LePage has publicly chastised Democrats repeatedly for opposing Beardsley’s nomination.

Democrats said they opposed Beardsley because of his stated views on transgender rights and for his involvement with the late Rev. Bob Carlson, who was a chaplain at Husson under Beardsley. A police report alleged Beardsley had knowledge of Carlson’s alleged child sexual abuse, though Beardsley has denied that.

A request to comment to the Department of Education was referred to the governor’s office, which has not responded.

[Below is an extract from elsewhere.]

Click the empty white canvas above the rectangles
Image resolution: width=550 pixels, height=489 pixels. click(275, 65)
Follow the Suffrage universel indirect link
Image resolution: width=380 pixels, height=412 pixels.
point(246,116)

A “Maine Department of Education Commissioner’s Update,” an email newsletter circulated Tuesday afternoon, made no mention of anyone as commissioner.

Under Maine law, a temporary deputy commissioner can do whatever a commissioner can do but cannot be reappointed.

Members of the Maine Education Association approved a “belief statement” last weekend at their annual assembly that states “the Department of Education requires a qualified, full-time commissioner of education who has been approved by the Maine State Senate.”

“In her time in the Maine Legislature, Deb Plowman did not serve on the Education Committee, and it is unclear what sort of experience she has in the field of education,” MEA president Lois Kilby-Chesley said in a written statement. “Appointing someone to the post of education commissioner shouldn’t be a shuffle of the deck to see which card lands on top.”